REQUEST A: Please reproduce, word for word, the part of the Gospel reading that opens with the words containing "Prompted by her" and closes with "and told Jesus.".
REQUEST B: In the Gospel reading, what kept Herod from killing John?

TEXT SECTION START

Posted by: RAM | July 31, 2015

Saturday (August 1): Herod’s reaction to John the Baptist

Mabuhay at Mabuting Balita!
Month of the Immaculate Heart of Mary

Memorial of Saint Alphonsus Liguori, Bishop and Doctor of the Church
Lectionary: 406

First Reading: Leviticus 25:1, 8-17
Psalms 67:2-3, 5, 7-8:  O God, let all the nations praise you!
Gospel: Matthew 14:1-12

Herod the tetrarch heard of the reputation of Jesus
and said to his servants, “This man is John the Baptist.
He has been raised from the dead;
that is why mighty powers are at work in him.”

Now Herod had arrested John, bound him, and put him in prison
on account of Herodias, the wife of his brother Philip,
for John had said to him,
“It is not lawful for you to have her.”
Although he wanted to kill him, he feared the people,
for they regarded him as a prophet.
But at a birthday celebration for Herod,
the daughter of Herodias performed a dance before the guests
and delighted Herod so much
that he swore to give her whatever she might ask for.
Prompted by her mother, she said,
“Give me here on a platter the head of John the Baptist.”
The king was distressed,
but because of his oaths and the guests who were present,
he ordered that it be given, and he had John beheaded in the prison.
His head was brought in on a platter and given to the girl,
who took it to her mother.
His disciples came and took away the corpse
and buried him; and they went and told Jesus.

TEXT SECTION END
COLLECTED DATA START

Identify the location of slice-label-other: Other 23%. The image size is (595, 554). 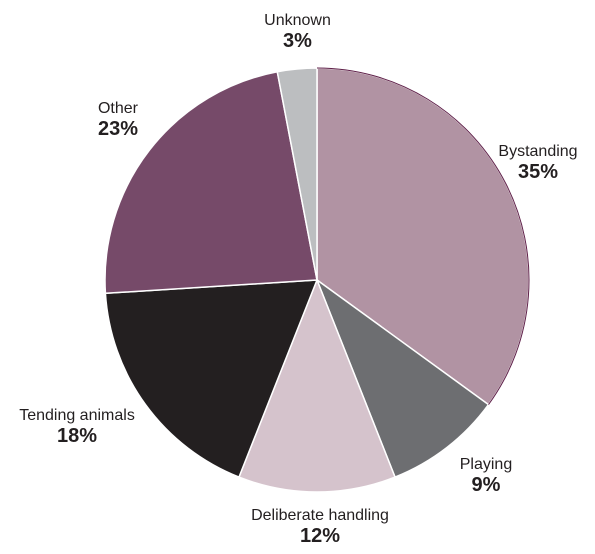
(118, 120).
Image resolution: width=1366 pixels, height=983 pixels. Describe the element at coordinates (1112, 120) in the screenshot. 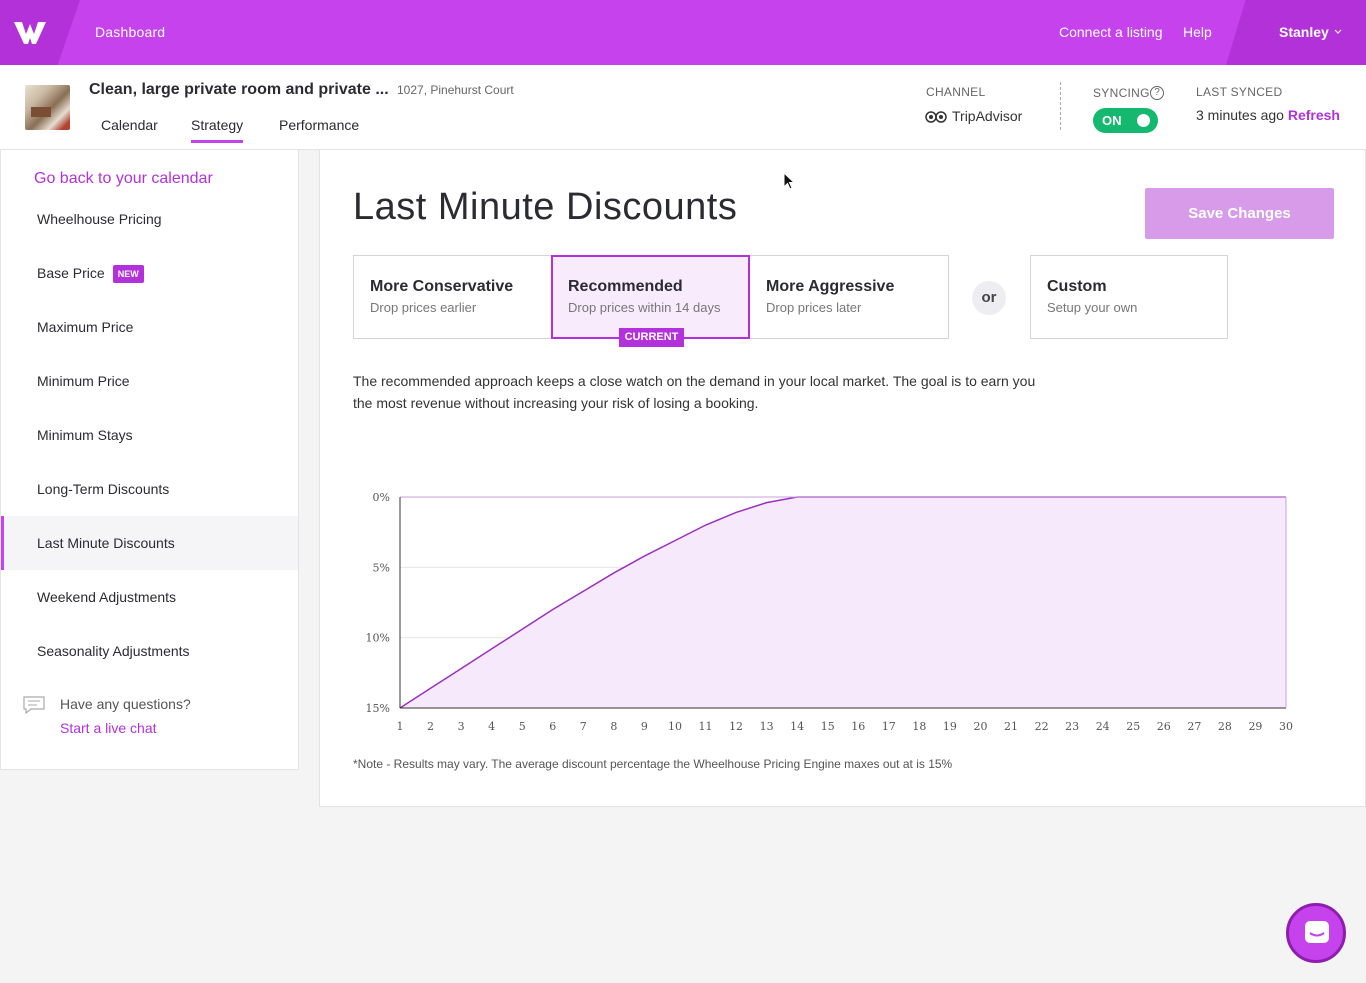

COLLECTED DATA END

RESPONSE A:
Prompted by her mother, she said,
“Give me here on a platter the head of John the Baptist.”
The king was distressed,
but because of his oaths and the guests who were present,
he ordered that it be given, and he had John beheaded in the prison.
His head was brought in on a platter and given to the girl,
who took it to her mother.
His disciples came and took away the corpse
and buried him; and they went and told Jesus.

RESPONSE B: He feared the people, who regarded John as a prophet.